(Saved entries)
Segment Open

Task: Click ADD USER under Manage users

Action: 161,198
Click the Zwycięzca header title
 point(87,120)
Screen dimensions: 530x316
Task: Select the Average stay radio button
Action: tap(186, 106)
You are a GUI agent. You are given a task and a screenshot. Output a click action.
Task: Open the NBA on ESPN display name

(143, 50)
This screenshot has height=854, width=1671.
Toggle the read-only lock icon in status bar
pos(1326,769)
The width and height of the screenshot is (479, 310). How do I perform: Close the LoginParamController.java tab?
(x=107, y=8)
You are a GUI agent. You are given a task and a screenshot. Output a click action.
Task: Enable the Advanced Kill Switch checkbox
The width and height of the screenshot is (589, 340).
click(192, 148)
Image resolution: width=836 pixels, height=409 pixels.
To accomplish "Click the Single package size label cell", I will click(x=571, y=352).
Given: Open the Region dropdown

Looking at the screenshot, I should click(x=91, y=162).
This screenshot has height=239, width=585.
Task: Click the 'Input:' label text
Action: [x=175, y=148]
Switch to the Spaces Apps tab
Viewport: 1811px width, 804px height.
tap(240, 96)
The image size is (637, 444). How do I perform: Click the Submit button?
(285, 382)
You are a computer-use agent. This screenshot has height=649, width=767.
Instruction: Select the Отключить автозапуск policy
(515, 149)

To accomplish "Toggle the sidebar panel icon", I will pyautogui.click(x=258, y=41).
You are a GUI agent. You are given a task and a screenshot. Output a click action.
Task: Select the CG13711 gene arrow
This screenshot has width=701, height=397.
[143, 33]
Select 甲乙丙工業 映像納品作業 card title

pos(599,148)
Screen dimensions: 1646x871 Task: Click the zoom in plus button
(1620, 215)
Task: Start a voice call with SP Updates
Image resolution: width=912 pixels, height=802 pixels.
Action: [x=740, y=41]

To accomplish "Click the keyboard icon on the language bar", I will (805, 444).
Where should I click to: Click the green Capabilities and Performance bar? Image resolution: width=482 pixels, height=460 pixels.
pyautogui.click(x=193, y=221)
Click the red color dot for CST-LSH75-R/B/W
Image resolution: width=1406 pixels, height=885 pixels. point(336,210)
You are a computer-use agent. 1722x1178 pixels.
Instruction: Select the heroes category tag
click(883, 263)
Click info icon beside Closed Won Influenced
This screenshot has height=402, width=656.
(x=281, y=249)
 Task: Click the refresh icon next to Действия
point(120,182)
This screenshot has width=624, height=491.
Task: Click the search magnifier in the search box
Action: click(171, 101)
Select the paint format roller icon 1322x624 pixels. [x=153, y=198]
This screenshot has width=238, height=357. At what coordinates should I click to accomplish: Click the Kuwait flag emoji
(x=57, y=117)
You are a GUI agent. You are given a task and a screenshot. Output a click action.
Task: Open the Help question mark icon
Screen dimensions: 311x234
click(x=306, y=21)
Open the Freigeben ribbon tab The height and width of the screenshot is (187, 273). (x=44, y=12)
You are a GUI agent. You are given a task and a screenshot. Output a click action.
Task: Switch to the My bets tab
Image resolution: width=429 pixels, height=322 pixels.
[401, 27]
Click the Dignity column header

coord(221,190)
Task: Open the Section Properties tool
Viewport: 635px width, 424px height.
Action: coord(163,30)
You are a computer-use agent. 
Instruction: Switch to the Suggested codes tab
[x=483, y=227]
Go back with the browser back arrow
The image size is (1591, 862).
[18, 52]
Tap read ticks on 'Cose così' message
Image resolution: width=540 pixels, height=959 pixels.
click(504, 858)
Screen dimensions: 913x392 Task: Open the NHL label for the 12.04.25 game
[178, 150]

Segment Closed

Your task is to quote, without any alteration, the lines running from the top of the records to the line that holds "This screenshot has height=854, width=1671.", both included.

=== Answer area ===
Task: Click ADD USER under Manage users

Action: 161,198
Click the Zwycięzca header title
 point(87,120)
Screen dimensions: 530x316
Task: Select the Average stay radio button
Action: tap(186, 106)
You are a GUI agent. You are given a task and a screenshot. Output a click action.
Task: Open the NBA on ESPN display name

(143, 50)
This screenshot has height=854, width=1671.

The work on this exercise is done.